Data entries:
□ □ □
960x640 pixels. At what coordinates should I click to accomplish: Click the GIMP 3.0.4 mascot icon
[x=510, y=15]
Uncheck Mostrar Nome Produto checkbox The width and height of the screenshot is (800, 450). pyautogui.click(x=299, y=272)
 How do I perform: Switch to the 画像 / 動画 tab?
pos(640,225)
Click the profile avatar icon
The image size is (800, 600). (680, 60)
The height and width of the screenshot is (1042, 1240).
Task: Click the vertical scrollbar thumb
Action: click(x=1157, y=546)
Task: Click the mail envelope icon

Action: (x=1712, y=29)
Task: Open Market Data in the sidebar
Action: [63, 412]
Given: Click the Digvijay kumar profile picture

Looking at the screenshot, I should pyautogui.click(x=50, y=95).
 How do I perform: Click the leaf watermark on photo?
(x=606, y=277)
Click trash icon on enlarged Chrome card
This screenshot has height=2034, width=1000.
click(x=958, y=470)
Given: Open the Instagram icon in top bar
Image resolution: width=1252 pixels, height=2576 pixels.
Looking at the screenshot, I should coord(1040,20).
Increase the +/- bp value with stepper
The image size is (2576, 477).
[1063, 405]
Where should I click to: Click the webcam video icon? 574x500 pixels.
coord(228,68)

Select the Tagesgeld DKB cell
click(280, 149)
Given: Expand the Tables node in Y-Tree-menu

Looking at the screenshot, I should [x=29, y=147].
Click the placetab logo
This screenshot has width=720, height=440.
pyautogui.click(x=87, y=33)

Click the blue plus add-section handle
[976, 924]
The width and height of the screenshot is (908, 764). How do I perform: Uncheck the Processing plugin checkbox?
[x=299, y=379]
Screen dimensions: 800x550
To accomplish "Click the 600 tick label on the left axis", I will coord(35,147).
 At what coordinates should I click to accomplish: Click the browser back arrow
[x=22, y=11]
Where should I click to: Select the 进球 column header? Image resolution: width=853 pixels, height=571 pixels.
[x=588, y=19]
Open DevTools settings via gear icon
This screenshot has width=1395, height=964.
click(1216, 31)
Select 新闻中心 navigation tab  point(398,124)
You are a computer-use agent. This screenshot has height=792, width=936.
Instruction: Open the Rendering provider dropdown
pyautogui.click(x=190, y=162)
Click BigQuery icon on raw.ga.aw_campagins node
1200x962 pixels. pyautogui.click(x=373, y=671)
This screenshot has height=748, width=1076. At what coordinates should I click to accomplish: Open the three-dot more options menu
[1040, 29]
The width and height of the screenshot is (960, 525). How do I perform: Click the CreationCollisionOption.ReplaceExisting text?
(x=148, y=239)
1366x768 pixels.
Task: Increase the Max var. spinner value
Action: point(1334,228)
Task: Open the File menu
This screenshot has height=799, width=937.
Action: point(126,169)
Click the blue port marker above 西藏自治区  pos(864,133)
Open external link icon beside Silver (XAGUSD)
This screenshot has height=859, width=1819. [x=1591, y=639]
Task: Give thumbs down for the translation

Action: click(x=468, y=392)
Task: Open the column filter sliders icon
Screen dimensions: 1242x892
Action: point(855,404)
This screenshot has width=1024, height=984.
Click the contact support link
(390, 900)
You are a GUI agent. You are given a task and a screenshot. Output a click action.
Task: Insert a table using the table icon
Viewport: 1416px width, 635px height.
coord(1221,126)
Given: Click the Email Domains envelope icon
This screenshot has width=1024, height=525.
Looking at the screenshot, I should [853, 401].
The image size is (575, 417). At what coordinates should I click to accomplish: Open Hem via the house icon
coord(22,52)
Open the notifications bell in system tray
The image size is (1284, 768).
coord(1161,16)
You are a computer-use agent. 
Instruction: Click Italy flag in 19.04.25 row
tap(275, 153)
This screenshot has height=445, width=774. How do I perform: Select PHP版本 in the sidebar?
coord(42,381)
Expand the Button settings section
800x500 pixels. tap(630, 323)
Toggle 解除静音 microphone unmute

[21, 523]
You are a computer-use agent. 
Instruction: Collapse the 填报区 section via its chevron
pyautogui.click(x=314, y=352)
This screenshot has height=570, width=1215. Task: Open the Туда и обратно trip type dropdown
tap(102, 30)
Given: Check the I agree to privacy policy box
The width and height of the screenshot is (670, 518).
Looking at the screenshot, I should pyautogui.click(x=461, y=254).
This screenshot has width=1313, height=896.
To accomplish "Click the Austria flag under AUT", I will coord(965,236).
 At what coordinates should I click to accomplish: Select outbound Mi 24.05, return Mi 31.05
□ □ □
Try it: Find out how many lines above hold "agent". Write only the number.

Response for this exercise: 4